Hacker News

Marha01 4 hours ago [ - ]

Even with 1 TB of weights (probable size of the largest state of the art models), the network is far too small to contain any significant part of the internet as compressed data, unless you really stretch the definition of data compression.

jesse__ 3 hours ago [ - ]

This sounds very wrong to me.

Take the C4 training dataset for example. The uncompressed, uncleaned, size of the dataset is ~6TB, and contains an exhaustive English language scrape of the public internet from 2019. The cleaned (still uncompressed) dataset is significantly less than 1TB.

I could go on, but, I think it's already pretty obvious that 1TB is more than enough storage to represent a significant portion of the internet.

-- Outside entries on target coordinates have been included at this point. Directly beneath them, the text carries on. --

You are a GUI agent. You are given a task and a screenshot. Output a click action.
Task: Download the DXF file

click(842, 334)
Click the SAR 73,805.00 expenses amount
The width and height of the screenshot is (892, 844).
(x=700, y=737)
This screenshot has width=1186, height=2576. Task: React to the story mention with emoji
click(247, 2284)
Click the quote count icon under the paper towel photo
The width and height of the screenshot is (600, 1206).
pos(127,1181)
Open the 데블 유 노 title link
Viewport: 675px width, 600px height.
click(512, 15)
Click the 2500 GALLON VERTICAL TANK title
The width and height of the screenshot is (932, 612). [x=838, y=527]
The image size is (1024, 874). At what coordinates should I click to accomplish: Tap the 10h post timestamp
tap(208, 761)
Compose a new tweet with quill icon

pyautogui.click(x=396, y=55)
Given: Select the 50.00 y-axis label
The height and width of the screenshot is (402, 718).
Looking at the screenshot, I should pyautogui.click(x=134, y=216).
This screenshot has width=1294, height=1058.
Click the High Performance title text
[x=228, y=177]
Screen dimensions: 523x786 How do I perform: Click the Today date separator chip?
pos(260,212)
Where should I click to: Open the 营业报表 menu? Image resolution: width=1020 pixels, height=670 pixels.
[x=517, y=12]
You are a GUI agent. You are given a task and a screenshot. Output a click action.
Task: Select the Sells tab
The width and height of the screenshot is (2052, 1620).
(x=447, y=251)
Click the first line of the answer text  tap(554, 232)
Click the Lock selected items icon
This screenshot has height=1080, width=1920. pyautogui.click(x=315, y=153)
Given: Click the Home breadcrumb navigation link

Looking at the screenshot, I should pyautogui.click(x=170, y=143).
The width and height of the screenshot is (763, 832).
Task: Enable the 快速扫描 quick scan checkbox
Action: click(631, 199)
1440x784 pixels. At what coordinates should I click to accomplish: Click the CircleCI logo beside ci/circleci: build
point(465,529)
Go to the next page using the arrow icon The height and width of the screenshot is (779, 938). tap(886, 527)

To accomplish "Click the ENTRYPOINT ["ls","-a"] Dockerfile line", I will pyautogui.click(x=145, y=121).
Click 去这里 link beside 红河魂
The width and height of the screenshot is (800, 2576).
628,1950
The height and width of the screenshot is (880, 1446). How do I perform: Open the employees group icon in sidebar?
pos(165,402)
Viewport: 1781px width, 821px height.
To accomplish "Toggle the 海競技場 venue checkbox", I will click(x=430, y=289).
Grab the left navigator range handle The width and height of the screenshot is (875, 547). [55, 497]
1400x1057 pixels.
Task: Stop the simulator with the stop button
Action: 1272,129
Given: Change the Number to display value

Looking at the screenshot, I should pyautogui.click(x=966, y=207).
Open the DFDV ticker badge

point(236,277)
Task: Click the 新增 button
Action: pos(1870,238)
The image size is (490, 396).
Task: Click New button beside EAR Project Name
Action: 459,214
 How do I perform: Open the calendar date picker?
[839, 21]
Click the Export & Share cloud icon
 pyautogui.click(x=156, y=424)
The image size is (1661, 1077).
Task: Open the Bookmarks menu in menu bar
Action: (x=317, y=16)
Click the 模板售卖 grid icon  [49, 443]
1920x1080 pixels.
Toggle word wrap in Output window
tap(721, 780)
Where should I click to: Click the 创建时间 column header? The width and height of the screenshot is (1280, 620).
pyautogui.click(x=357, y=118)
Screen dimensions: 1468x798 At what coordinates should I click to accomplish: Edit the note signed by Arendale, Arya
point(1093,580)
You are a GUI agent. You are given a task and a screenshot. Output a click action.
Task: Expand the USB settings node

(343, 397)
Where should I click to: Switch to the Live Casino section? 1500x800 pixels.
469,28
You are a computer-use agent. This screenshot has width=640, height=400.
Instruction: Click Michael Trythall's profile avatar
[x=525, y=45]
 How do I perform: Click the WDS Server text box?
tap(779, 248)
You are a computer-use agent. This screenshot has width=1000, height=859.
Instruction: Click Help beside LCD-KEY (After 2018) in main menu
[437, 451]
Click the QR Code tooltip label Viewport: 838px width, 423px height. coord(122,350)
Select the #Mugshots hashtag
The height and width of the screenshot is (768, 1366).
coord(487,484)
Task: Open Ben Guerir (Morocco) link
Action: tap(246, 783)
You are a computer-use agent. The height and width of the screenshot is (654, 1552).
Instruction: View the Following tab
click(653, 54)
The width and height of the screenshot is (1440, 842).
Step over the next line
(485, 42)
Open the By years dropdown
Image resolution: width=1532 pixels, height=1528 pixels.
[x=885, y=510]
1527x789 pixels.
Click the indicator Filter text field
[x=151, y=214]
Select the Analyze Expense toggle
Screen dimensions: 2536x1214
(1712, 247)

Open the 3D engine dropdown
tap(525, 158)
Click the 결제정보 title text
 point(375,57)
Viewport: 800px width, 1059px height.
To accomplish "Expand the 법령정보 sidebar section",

FeepingCreature 2 hours ago [ - ]

This would imply that the English internet is not much bigger than 20x the English Wikipedia.

That seems implausible.

jesse__ an hour ago [ - ]

> That seems implausible.

Why, exactly?

Refuting facts with "I doubt it, bro" isn't exactly a productive contribution to the conversation..

kgeist 3 hours ago [ - ]

A lot of the internet is duplicate data, low quality content, SEO spam etc. I wouldn't be surprised if 1 TB is a significant portion of the high-quality, information-dense part of the internet.

FeepingCreature 2 hours ago [ - ]

I would be extremely surprised if it was that small.

gmueckl 3 hours ago [ - ]

This is obviously wrong. There is a bunch of knowledge embedded in those weights, and some of it can be recalled verbatim. So, by virtue of this recall alone, training is a form of lossy data compression.